__The task__: What is the number of lines in the records that contain "computer"? Give only that number.

##########

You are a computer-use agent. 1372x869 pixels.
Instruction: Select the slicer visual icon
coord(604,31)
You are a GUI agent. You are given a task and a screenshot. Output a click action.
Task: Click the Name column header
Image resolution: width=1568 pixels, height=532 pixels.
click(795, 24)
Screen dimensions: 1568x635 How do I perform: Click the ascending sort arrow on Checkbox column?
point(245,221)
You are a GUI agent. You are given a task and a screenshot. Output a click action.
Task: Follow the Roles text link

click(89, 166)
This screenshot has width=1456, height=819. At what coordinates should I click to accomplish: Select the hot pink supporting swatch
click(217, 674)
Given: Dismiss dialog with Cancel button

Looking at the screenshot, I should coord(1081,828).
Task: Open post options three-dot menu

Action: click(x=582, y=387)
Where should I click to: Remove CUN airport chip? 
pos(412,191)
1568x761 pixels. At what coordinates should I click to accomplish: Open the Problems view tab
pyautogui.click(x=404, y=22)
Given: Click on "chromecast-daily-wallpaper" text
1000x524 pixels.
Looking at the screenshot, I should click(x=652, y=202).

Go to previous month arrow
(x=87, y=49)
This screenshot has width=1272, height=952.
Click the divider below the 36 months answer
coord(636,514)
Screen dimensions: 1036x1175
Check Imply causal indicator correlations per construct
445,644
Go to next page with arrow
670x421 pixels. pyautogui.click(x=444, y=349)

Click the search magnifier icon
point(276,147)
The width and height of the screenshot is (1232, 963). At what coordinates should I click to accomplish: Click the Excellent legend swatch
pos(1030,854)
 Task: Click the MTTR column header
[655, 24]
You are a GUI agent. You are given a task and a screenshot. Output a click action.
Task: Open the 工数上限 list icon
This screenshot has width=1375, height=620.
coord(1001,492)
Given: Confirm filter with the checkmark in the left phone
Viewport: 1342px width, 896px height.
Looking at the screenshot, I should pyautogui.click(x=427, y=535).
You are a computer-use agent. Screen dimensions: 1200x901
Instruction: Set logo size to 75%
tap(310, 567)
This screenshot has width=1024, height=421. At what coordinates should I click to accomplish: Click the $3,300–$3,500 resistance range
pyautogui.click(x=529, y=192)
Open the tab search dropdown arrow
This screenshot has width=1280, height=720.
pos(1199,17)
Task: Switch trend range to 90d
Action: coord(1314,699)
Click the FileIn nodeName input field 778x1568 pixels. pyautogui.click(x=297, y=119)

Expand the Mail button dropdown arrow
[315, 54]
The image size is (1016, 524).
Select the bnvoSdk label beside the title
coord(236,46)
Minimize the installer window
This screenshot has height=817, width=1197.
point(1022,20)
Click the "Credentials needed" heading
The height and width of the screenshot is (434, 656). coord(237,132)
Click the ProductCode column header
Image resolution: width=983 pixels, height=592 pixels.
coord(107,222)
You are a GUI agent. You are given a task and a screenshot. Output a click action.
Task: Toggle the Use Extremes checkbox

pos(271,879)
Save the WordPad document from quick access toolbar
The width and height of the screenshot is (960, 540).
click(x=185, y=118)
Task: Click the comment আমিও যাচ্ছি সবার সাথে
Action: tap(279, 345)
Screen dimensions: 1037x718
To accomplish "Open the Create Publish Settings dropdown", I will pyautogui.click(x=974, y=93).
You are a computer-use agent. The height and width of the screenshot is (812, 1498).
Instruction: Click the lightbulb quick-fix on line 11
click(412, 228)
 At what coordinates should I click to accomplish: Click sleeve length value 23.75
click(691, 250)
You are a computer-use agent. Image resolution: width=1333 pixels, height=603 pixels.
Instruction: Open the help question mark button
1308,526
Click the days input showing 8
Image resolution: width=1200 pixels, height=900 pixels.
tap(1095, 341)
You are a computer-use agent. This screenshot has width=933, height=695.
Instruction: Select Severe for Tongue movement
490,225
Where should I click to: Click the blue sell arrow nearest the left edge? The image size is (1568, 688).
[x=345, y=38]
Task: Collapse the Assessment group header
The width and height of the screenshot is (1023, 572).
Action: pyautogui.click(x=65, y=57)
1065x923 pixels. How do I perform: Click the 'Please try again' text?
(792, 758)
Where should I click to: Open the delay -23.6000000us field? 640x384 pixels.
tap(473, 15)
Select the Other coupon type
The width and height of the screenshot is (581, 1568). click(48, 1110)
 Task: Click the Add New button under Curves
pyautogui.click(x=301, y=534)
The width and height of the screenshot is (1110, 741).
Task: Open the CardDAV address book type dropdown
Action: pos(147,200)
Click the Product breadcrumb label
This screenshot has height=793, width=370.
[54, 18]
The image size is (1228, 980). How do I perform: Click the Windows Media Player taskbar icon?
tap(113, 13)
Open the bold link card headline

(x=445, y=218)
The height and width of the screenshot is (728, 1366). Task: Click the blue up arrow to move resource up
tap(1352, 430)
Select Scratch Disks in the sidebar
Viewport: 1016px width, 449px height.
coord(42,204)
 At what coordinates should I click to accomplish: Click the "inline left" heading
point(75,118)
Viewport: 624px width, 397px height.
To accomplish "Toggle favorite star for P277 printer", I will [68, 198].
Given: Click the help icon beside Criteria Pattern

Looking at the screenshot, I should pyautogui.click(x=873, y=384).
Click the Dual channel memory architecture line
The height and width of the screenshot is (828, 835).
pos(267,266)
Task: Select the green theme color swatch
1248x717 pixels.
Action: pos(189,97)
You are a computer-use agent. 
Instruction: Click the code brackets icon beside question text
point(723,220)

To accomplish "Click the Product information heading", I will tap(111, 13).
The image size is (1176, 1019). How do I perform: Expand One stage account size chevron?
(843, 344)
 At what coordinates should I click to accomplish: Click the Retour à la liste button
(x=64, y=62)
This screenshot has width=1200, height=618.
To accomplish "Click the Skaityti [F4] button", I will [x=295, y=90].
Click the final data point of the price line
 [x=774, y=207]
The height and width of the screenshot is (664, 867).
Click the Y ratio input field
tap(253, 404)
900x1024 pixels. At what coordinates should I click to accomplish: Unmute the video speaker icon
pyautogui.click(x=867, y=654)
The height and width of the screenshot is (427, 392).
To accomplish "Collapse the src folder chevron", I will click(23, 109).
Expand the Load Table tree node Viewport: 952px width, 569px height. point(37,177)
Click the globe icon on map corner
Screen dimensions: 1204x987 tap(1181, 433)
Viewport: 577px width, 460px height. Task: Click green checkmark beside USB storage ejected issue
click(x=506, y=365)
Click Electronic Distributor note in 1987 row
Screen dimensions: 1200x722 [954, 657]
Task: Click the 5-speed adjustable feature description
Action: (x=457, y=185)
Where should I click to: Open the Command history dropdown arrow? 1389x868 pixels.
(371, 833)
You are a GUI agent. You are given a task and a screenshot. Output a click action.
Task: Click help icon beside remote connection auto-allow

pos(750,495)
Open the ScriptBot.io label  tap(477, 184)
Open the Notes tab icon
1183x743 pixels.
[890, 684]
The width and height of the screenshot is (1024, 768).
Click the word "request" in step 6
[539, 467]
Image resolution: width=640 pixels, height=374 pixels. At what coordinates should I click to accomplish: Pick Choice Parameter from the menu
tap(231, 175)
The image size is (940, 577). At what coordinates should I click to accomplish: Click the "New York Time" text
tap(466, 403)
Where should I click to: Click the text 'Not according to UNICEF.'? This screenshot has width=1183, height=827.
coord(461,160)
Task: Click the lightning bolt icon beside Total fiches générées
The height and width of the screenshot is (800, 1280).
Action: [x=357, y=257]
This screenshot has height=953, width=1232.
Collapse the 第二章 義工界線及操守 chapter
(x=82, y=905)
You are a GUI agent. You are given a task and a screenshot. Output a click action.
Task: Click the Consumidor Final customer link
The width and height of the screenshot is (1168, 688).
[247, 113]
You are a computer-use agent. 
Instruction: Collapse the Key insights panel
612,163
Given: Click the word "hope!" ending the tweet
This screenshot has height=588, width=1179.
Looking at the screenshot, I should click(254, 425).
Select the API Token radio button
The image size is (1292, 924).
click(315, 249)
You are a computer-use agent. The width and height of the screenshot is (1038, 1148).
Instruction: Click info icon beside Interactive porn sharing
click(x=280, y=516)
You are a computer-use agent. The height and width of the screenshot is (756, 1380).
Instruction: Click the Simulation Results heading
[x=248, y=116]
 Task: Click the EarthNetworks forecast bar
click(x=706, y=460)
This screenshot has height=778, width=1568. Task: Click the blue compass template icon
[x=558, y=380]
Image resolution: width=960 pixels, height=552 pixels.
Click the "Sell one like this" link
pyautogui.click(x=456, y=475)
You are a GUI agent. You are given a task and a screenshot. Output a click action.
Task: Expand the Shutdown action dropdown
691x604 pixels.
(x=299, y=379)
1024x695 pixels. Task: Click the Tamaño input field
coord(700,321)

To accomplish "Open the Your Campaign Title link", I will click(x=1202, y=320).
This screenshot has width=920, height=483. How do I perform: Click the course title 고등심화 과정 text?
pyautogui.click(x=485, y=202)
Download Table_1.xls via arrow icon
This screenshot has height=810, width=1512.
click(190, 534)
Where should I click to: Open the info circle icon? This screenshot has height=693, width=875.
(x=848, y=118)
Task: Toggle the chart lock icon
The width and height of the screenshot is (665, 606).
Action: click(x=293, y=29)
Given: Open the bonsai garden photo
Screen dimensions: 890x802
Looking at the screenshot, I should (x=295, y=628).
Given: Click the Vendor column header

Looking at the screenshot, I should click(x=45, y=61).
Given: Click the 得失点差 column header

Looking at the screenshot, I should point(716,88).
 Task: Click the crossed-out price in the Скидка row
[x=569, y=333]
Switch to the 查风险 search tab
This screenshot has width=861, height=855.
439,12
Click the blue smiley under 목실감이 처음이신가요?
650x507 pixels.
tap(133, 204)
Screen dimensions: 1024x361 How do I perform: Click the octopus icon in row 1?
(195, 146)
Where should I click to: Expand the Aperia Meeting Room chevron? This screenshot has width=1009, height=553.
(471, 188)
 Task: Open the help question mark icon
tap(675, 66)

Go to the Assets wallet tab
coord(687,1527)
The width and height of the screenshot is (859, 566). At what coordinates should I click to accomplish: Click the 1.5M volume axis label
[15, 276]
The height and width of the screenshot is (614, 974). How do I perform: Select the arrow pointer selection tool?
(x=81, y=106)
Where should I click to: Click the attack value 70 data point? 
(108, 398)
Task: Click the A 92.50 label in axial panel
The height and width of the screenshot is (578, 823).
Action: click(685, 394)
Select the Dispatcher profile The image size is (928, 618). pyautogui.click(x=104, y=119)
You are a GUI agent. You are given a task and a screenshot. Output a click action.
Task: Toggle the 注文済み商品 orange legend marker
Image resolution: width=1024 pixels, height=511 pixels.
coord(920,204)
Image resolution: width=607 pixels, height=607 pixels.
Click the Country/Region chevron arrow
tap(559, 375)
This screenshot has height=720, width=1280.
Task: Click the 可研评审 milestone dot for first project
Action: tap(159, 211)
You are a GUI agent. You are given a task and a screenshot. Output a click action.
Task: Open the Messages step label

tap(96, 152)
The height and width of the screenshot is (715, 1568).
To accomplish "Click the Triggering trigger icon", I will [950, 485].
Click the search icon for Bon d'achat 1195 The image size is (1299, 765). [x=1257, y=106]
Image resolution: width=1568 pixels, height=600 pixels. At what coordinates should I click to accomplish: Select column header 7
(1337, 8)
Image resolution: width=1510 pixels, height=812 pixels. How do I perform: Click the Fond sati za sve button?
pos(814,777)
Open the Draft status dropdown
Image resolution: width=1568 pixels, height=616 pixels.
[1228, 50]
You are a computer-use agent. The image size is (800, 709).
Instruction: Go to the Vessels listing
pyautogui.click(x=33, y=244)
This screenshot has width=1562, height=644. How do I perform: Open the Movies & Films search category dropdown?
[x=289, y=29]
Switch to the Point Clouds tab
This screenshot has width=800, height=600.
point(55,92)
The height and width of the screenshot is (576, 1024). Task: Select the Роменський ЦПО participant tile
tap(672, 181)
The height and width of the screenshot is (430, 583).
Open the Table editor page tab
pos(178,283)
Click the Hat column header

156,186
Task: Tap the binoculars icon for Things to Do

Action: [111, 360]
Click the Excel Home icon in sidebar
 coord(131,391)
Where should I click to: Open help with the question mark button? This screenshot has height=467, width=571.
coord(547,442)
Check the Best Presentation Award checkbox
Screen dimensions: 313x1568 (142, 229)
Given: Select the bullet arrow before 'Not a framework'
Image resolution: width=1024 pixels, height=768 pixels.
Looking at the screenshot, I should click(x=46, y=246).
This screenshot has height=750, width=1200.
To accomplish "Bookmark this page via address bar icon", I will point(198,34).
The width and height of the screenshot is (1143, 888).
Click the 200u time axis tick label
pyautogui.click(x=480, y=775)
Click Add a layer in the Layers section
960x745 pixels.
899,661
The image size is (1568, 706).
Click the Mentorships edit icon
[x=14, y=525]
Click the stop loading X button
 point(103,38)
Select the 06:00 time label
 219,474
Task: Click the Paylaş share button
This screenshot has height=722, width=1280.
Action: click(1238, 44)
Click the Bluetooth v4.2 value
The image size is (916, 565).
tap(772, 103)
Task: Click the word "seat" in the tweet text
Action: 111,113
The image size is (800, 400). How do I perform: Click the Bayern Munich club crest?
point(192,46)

##########

__Output below__: 10